▶ The exercise
Copy all of the rows below word for word, and leave the pictures out of your answer.
=-=-=-=-=
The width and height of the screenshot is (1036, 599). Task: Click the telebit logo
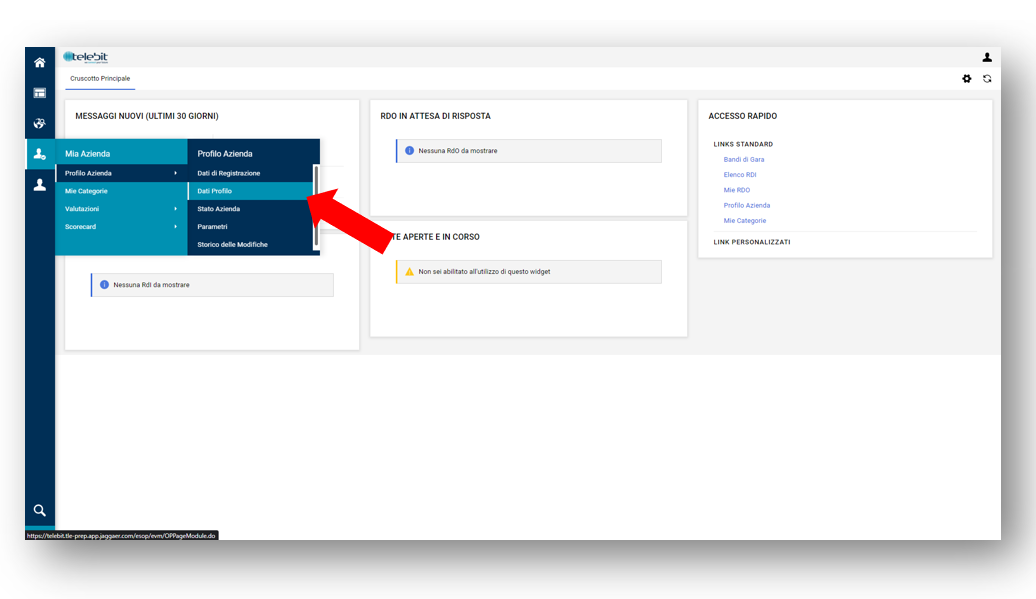click(85, 57)
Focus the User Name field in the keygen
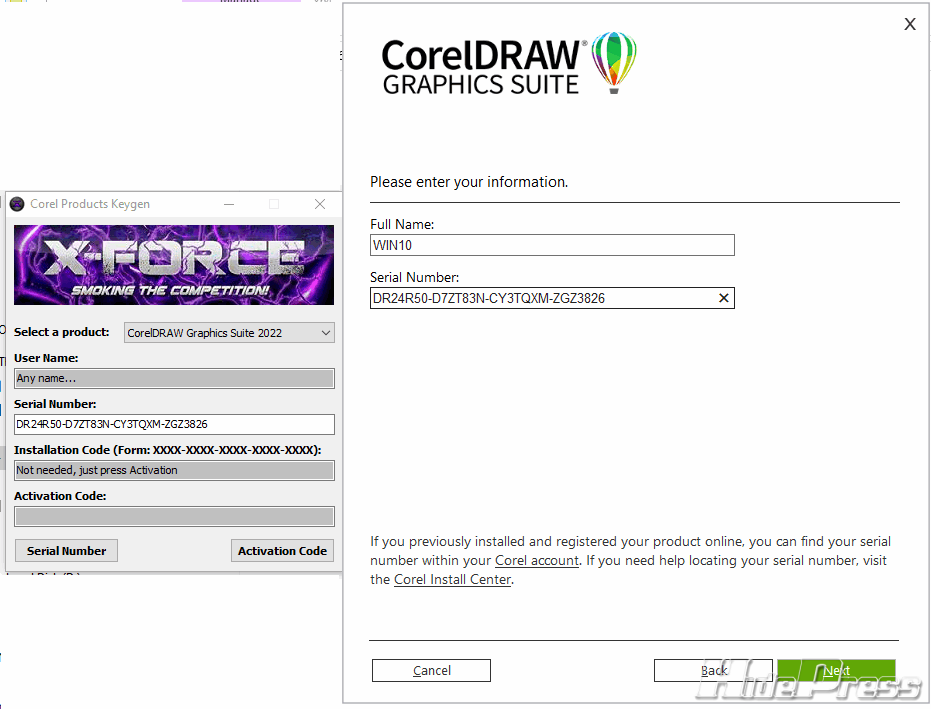Image resolution: width=931 pixels, height=709 pixels. click(x=174, y=379)
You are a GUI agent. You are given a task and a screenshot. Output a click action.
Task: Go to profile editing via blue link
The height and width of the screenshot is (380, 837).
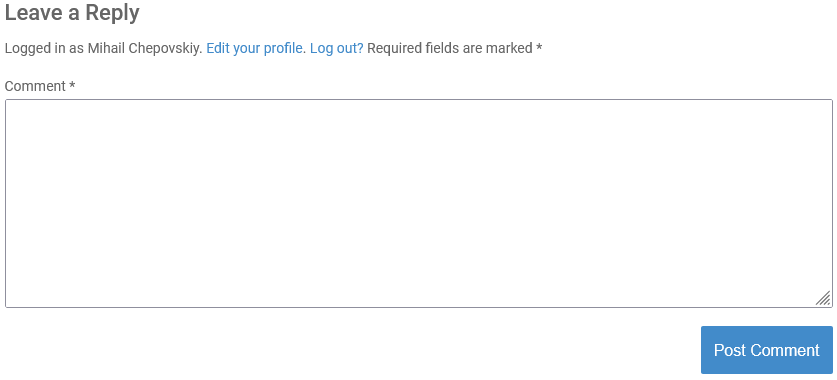point(255,48)
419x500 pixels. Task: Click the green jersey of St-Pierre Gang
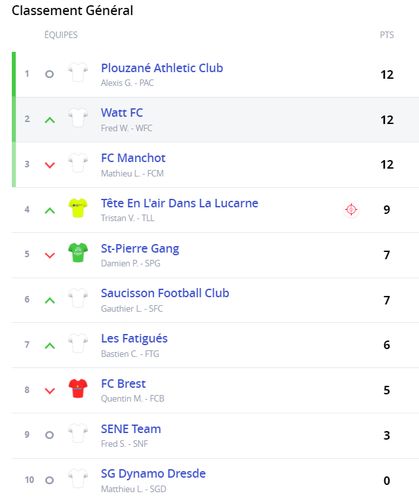tap(78, 252)
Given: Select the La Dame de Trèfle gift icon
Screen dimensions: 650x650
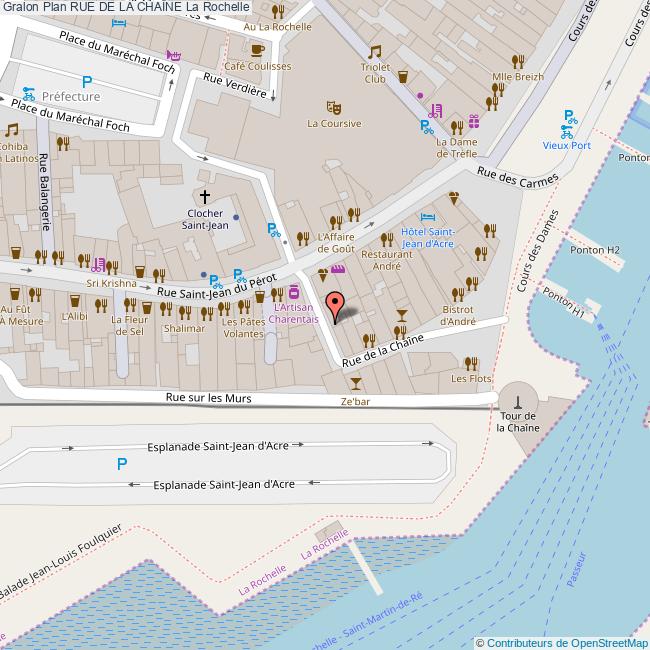Looking at the screenshot, I should [473, 121].
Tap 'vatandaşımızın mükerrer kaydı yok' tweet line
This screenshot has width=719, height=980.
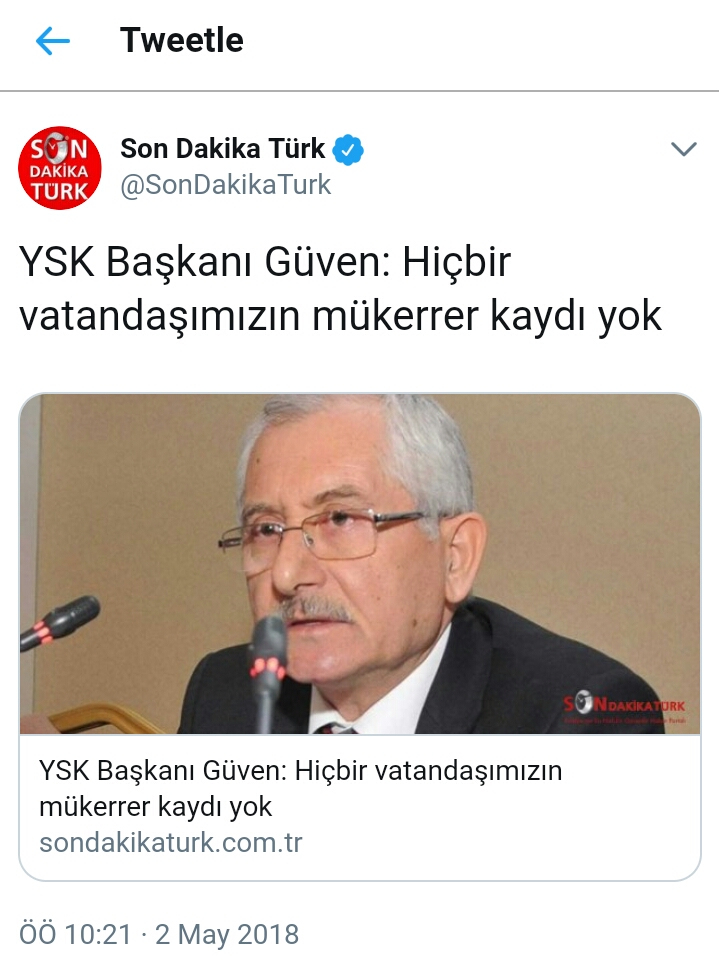[x=340, y=316]
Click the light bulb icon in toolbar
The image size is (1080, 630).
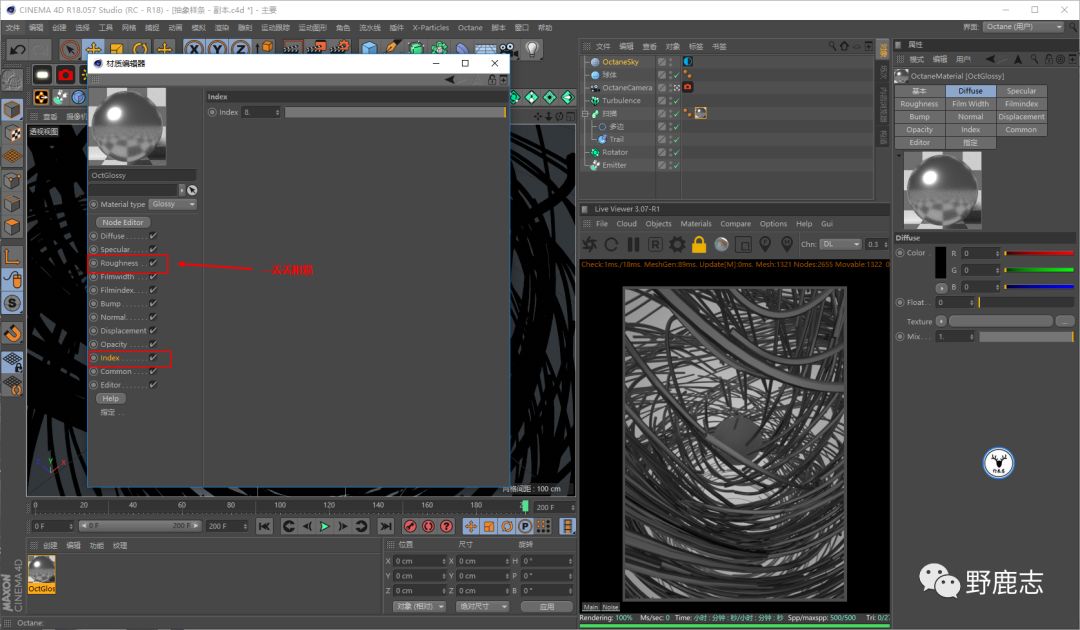(532, 49)
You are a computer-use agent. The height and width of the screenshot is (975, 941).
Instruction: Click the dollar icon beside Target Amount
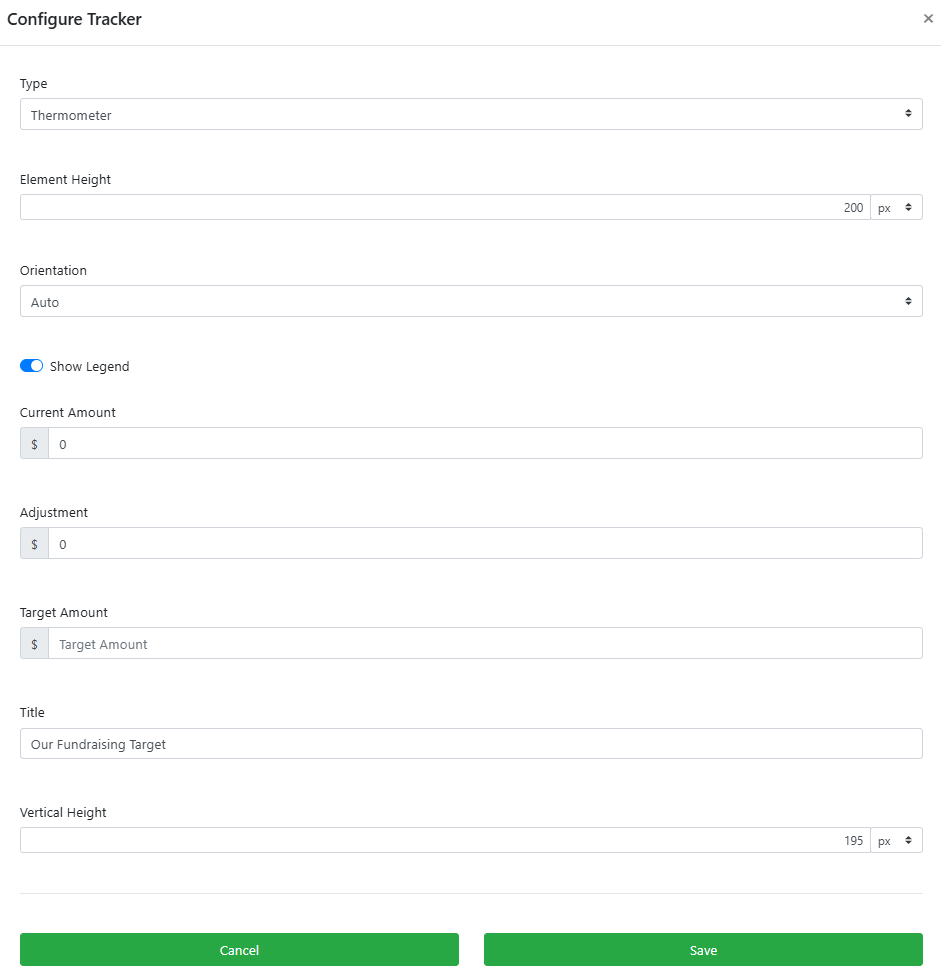(34, 644)
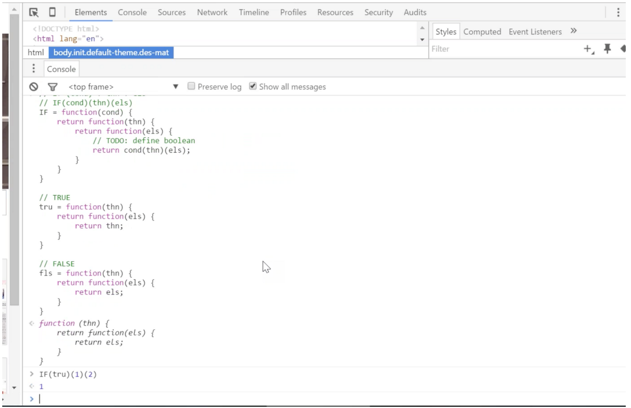Image resolution: width=631 pixels, height=408 pixels.
Task: Expand the logged function output arrow
Action: 32,323
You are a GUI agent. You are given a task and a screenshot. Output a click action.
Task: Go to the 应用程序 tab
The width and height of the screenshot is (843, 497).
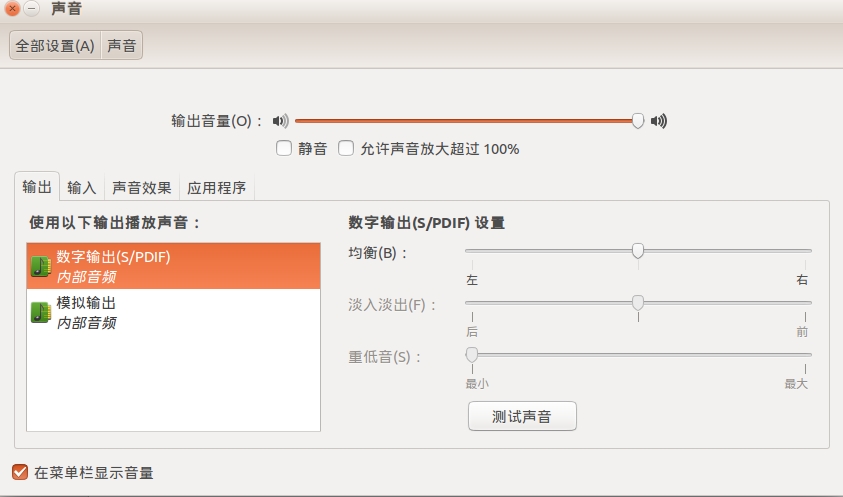click(217, 187)
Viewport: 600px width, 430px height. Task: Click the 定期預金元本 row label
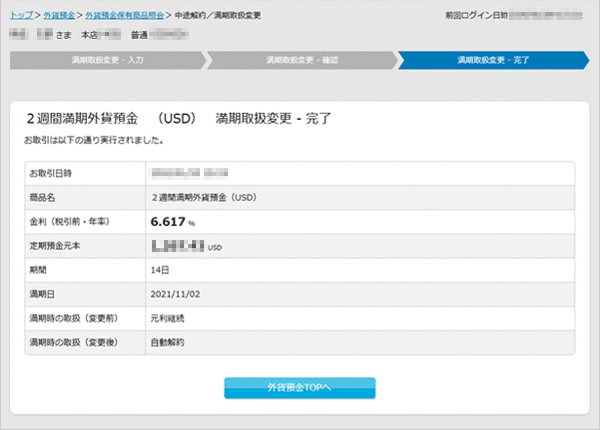coord(57,246)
=-=-=-=-=
▶ Task solution
The width and height of the screenshot is (1036, 599). Task: Click the telebit logo
click(85, 57)
Focus the User Name field in the keygen
Image resolution: width=931 pixels, height=709 pixels. click(x=174, y=379)
You are a GUI agent. You are given a task and a screenshot. Output a click action.
Task: Go to profile editing via blue link
The height and width of the screenshot is (380, 837).
point(255,48)
419x500 pixels. Task: Click the green jersey of St-Pierre Gang
tap(78, 252)
Given: Select the La Dame de Trèfle gift icon
Screen dimensions: 650x650
Looking at the screenshot, I should [473, 121].
Tap 'vatandaşımızın mükerrer kaydı yok' tweet line
This screenshot has width=719, height=980.
[x=340, y=316]
Click the light bulb icon in toolbar
The image size is (1080, 630).
(532, 49)
You are a computer-use agent. The height and width of the screenshot is (975, 941).
Instruction: Click the dollar icon beside Target Amount
(34, 644)
Image resolution: width=631 pixels, height=408 pixels.
Task: Expand the logged function output arrow
Action: 32,323
You are a GUI agent. You are given a task and a screenshot. Output a click action.
Task: Go to the 应用程序 tab
The width and height of the screenshot is (843, 497).
click(217, 187)
Viewport: 600px width, 430px height. Task: Click the 定期預金元本 row label
coord(57,246)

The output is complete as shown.